De 6de Juli 1895 was zeker wel een der gewichtigste dagen uit het leven der Koningin; toen reikte H.M. in Den Haag de belooningen uit aan de Lombok-helden, te beginnen met Luitenant-Generaal Vetter en te eindigen met een gewoon fuselier, die in den krijg zijn linkerhand had verloren, doch later betuigde, dat hij er zijn rechter ook nog wel voor over zou hebben om nogmaals het eerekruis uit de hand van 't jonge Koninginnetje te ontvangen. En hij stond niet alleen in dit gevoelen, want gedurende die plechtige stonde, toen de fijne vingertjes der Koningin zelve de verschillende eereteekenen op de borst van haar officieren en soldaten hechtte, ging uit 't gemoed van menigen militair de zucht op: ‘Was ik ook maar gewond geworden, dan zou ik ook dat voorrecht genieten.’

‘Jongens, daar zou je je halve lichaam en je kans op promotie voor overhebben,’ zei een jong officier.

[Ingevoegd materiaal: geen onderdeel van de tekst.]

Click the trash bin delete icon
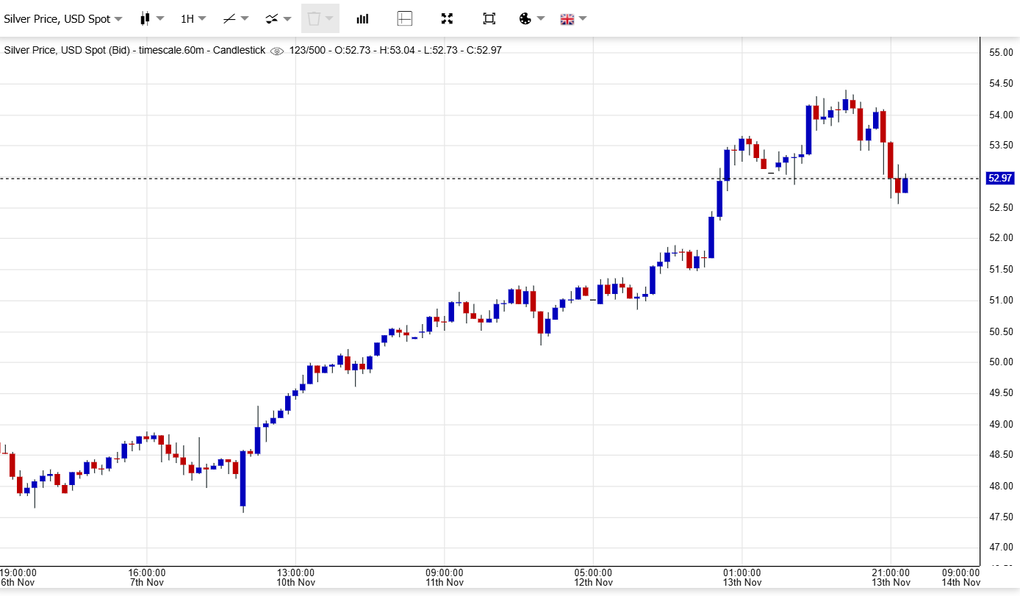The width and height of the screenshot is (1020, 596). pyautogui.click(x=313, y=19)
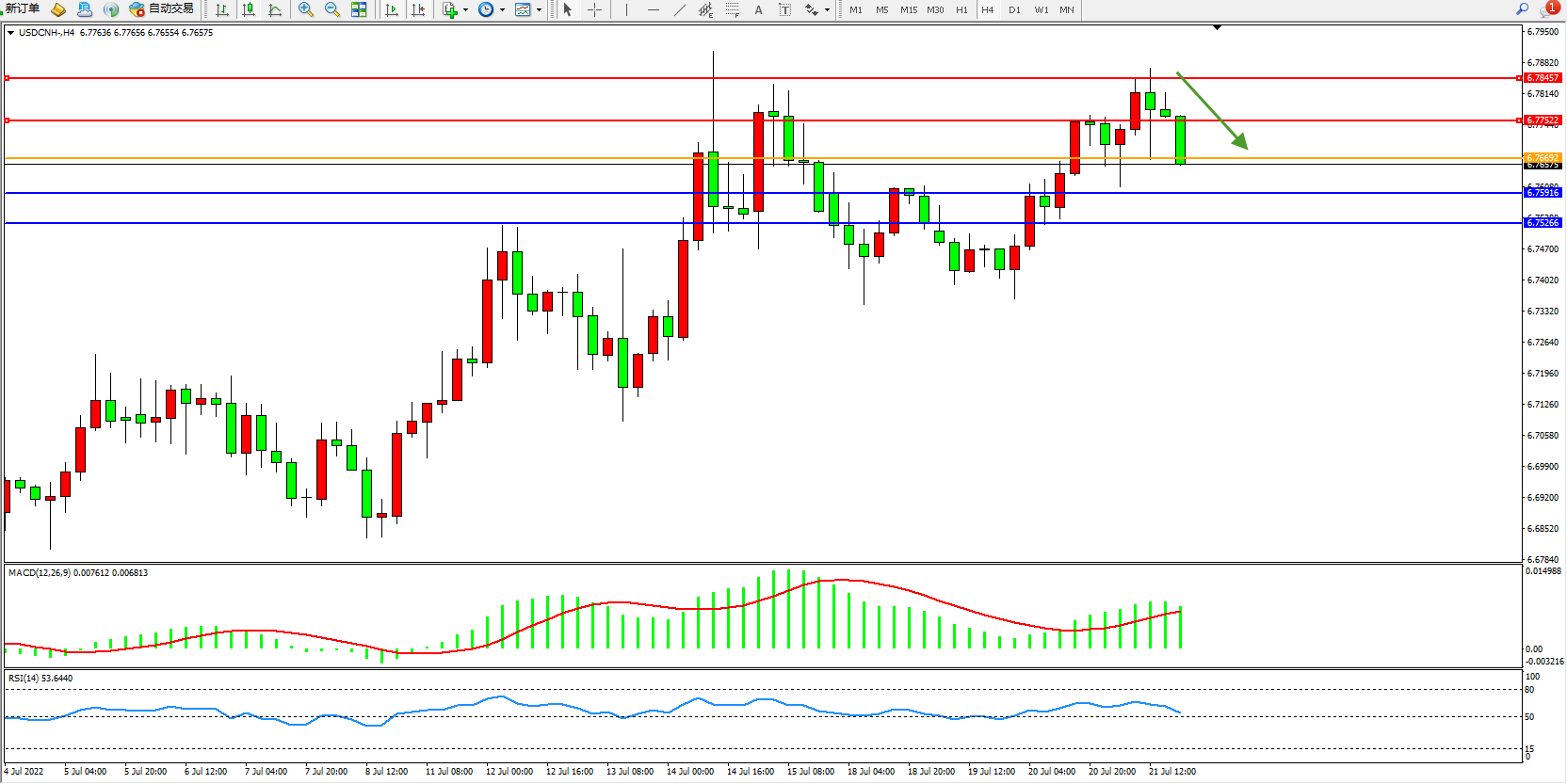Toggle the 自动交易 auto trading button

click(x=162, y=9)
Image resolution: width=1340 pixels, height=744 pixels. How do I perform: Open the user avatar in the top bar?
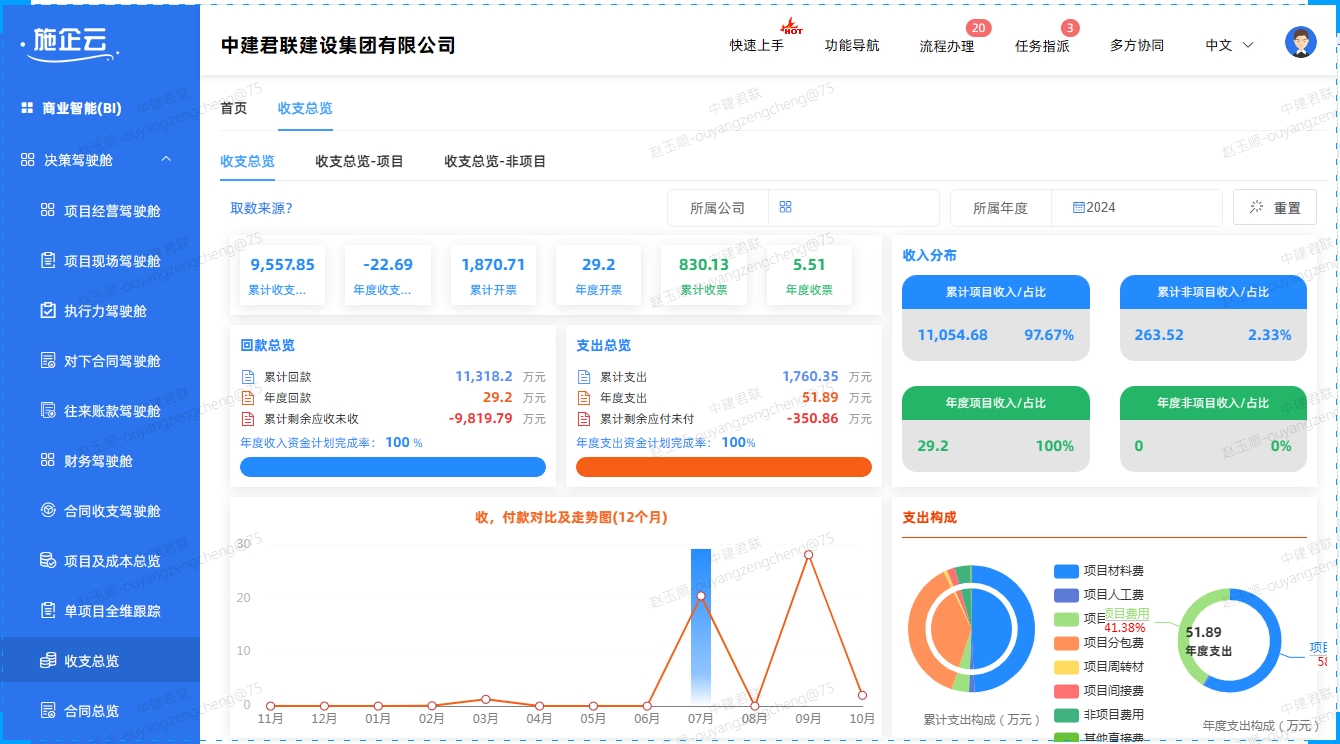pyautogui.click(x=1301, y=42)
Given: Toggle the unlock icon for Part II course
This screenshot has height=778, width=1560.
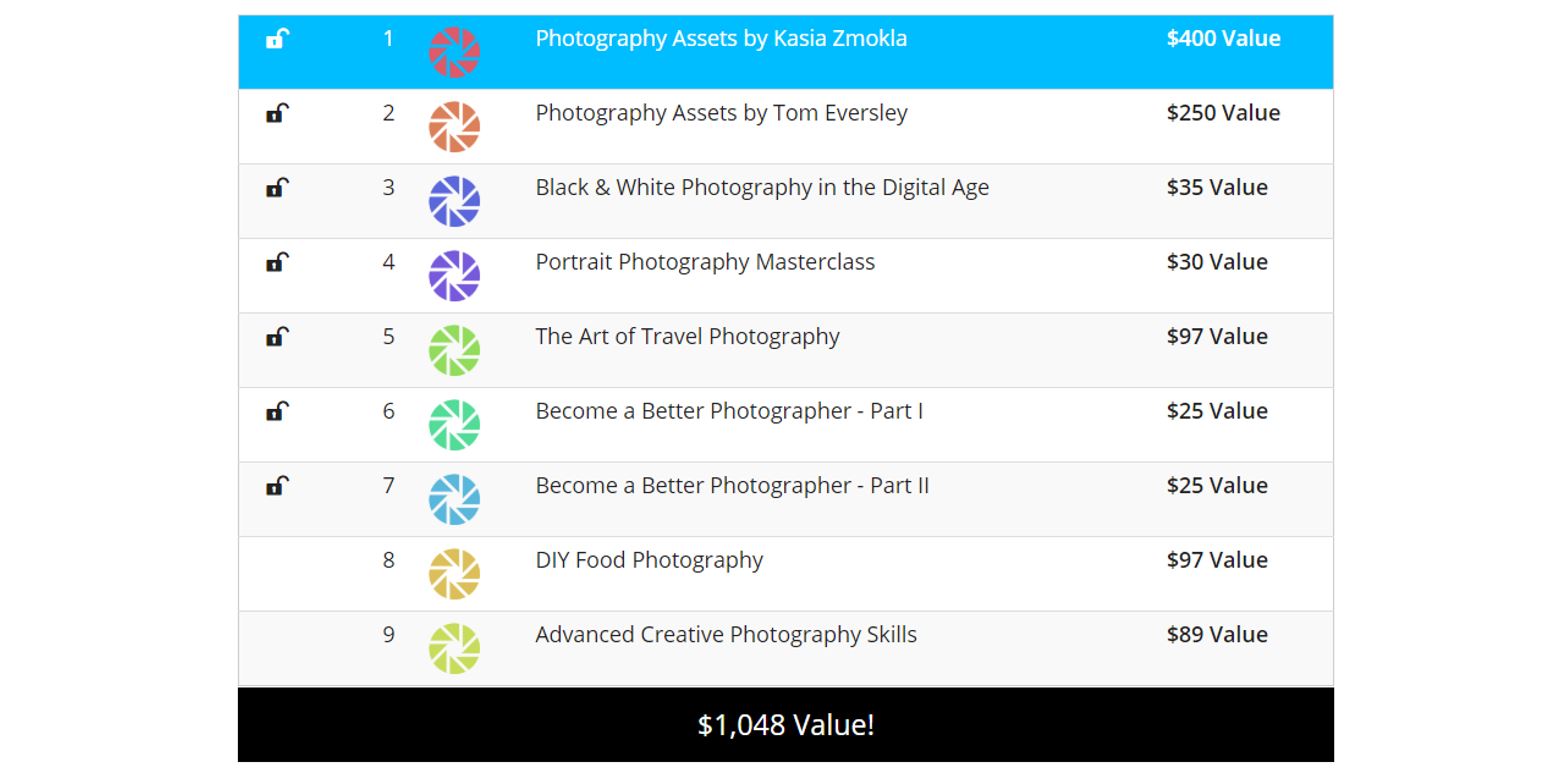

Het was bij die gelegenheid, dat de Koningin zich voor 't eerst als jong meisje in 't publiek vertoonde met opgestoken haar en lange rokken.

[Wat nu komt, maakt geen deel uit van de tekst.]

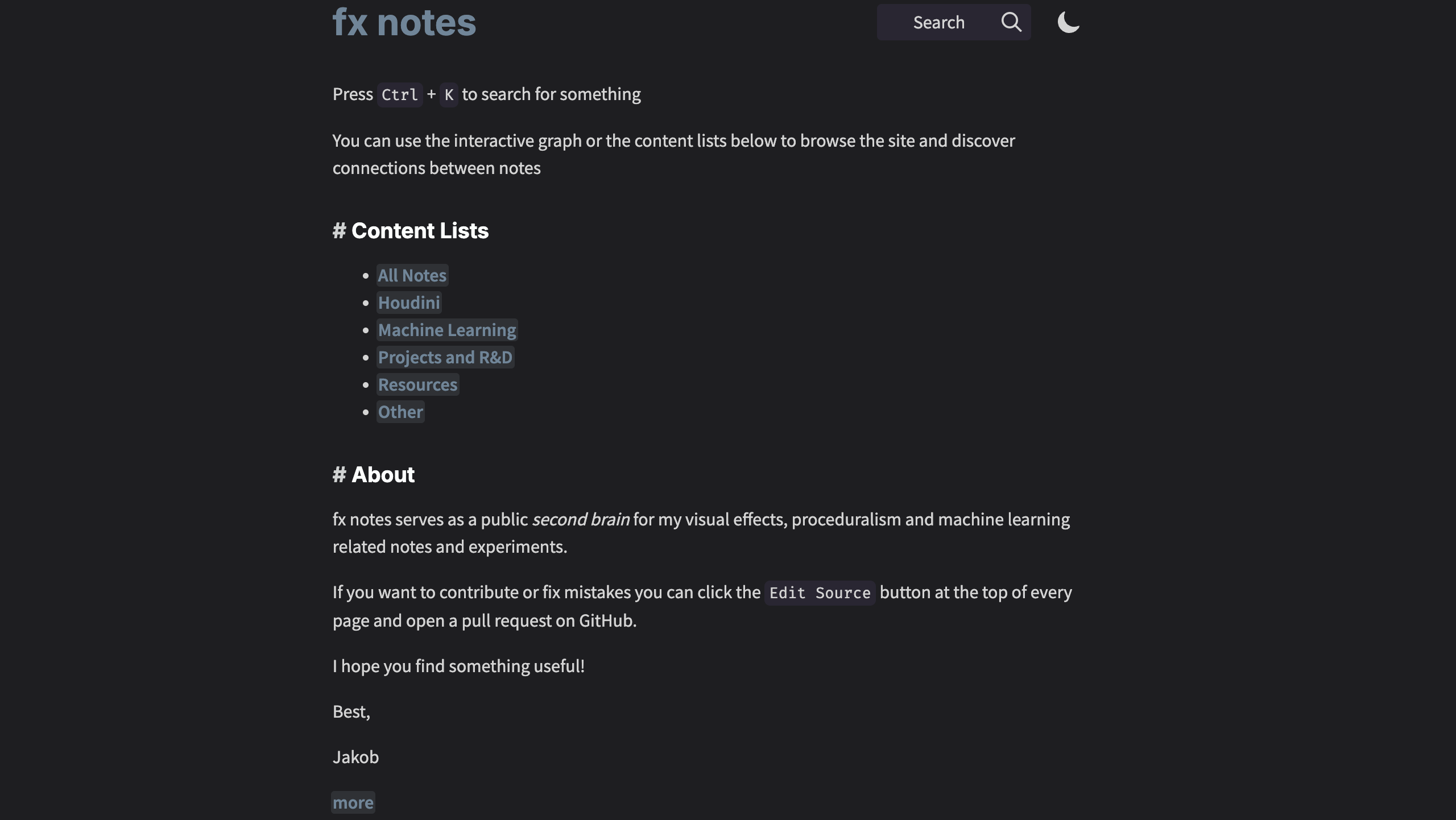
Task: Go home via the fx notes title
Action: click(404, 23)
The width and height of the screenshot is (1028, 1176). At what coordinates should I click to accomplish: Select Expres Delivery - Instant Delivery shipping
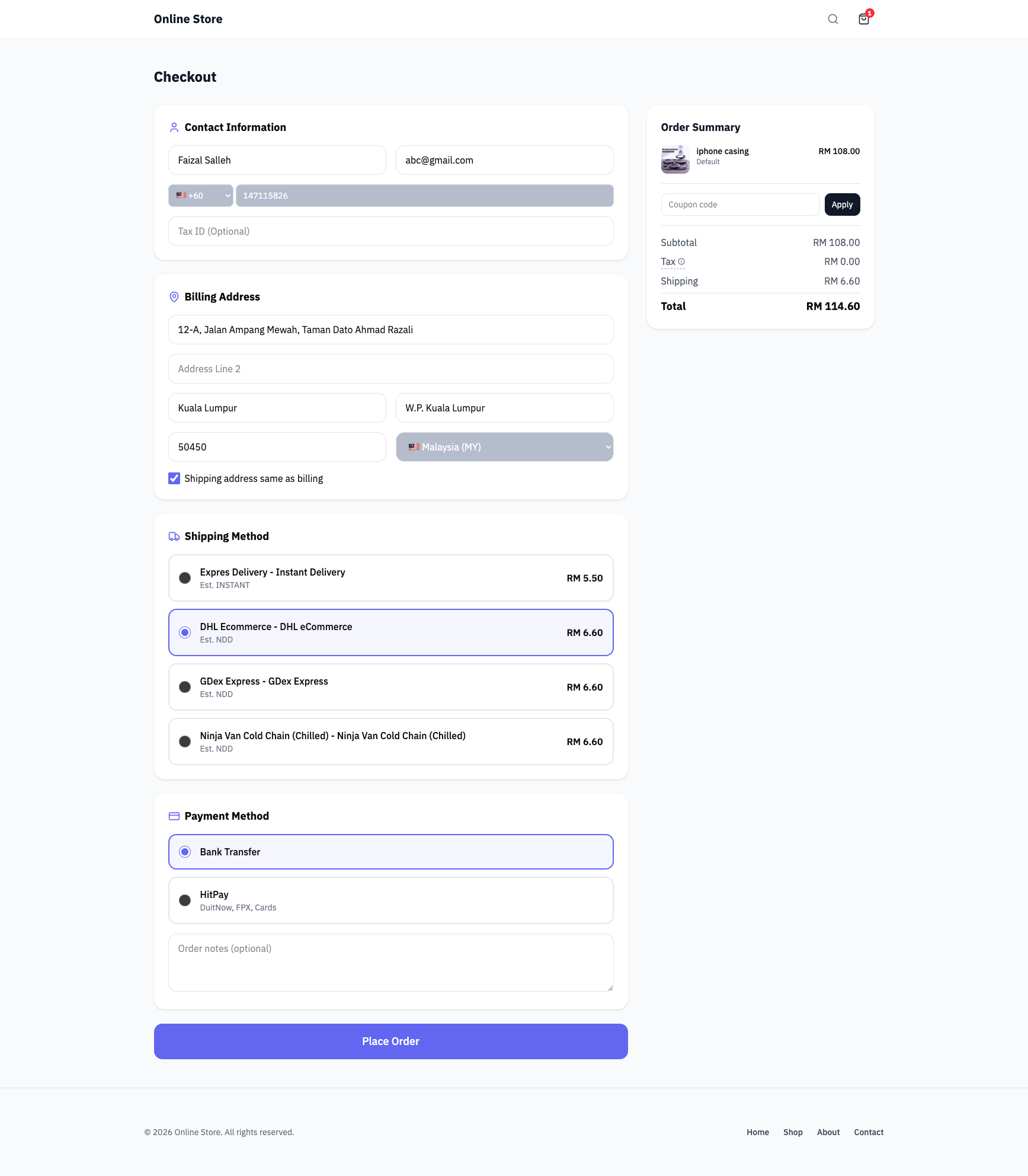click(x=184, y=577)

‘Wat wordt ons Koninginnetje groot,’ fluisterde men elkander met voldoening toe.

Men zag 't met voldoening, gemengd met weemoed, want ze was ons zoo dierbaar geworden, dat Kind-Koninginnetje, met haar lang blond haar en haar kinderblik. We zagen haar 't liefst in een kort, wit jurkje met den grooten, witten hoed met veeren, den Wilhelmina-hoed, op. Maar kinderen worden groot, zelfs Koningskinderen.

Ook 1896 was een belangrijk jaar voor H.M.; ze bewoog zich meer in 't openbare leven en ging 's winters veel naar concerten en een enkelen keer naar een tooneelvoorstelling. Nu en dan liet de Regentes, tijdens de kinderjaren der jonge Koningin, 't een of andere gezelschap op het Loo komen; in Februari '92 zag H.M. voor 't eerst comedie spelen; er werd een opvoering van: ‘De kleine Lord’ in 't Paleis in Den Haag gegeven.

Den 2den Mei had er een gebeurtenis plaats, die meer nog dan de lange rokken en het opgestoken haar aanwees, dat de Koningin groot werd en haar meerderjarigheid in aantocht was; nl. de overdracht van het paleis van wijlen Prins Hendrik in het Voorhout, tot dusverre behoorende aan de Groothertogin van Saksen-Weimar, aan H.M. de Koningin-Regentes.

Dat beteekende, dat de dag niet meer verre was, waarop de opvoedingstaak der moeder zou zijn afgeloopen, en waarop de Regentes niet meer het hoofd van het huis der Koningin zou wezen. Het plan was toen, dat na de troonsbeklimming van Koningin Wilhelmina, Koningin Emma niet meer in het Paleis met haar dochter, doch afzonderlijk zou wonen.

In den voorzomer gingen de beide Koninginnen weder een

[pagina 360]
[p. 360]

buitenlandsche reis maken; ook woonden H.H.M.M. een middagconcert in het Kurhaus te Scheveningen bij.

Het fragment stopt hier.